Given problem ▸ Copy out the lines of the listing below word for word, starting at the line containing "Click the git-for-windows.github.io" and ending with the line containing "point(563,504)".

(Data on locating visible targets)
----------------------------------------
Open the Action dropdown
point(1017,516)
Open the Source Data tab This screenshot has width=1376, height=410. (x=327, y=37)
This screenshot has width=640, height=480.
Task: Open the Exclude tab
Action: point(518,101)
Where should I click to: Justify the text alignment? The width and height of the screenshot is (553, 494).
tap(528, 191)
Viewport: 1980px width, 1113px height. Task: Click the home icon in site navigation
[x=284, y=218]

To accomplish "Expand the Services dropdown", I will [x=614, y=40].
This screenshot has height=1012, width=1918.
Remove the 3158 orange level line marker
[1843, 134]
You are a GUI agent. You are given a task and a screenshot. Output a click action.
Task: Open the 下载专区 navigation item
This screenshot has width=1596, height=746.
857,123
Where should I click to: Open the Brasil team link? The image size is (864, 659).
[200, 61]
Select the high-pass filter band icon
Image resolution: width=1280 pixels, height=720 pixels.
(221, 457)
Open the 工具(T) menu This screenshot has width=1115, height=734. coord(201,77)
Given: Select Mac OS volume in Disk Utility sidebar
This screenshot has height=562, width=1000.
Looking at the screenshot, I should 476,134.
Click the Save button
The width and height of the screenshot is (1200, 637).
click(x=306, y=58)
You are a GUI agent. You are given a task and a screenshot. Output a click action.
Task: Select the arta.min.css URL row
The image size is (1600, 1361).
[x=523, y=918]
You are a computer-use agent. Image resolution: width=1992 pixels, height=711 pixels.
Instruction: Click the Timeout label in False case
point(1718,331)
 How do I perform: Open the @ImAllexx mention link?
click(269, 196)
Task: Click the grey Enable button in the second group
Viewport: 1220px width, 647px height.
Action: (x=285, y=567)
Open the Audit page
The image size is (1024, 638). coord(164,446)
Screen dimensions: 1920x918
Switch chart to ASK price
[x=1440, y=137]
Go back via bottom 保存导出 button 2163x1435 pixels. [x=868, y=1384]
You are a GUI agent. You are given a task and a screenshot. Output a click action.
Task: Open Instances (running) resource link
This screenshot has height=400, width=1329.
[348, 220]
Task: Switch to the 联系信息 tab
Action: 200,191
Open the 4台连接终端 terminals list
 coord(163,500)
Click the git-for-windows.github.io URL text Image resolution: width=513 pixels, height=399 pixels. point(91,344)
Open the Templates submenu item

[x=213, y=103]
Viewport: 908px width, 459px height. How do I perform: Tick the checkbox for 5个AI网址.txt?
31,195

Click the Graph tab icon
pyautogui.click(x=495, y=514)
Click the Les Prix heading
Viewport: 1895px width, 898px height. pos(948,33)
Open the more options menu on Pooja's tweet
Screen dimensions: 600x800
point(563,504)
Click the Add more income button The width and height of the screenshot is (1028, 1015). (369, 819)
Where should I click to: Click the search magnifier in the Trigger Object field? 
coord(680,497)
----------------------------------------
Task response ▸
Click the git-for-windows.github.io URL text Image resolution: width=513 pixels, height=399 pixels. point(91,344)
Open the Templates submenu item

[x=213, y=103]
Viewport: 908px width, 459px height. How do I perform: Tick the checkbox for 5个AI网址.txt?
31,195

Click the Graph tab icon
pyautogui.click(x=495, y=514)
Click the Les Prix heading
Viewport: 1895px width, 898px height. pos(948,33)
Open the more options menu on Pooja's tweet
Screen dimensions: 600x800
point(563,504)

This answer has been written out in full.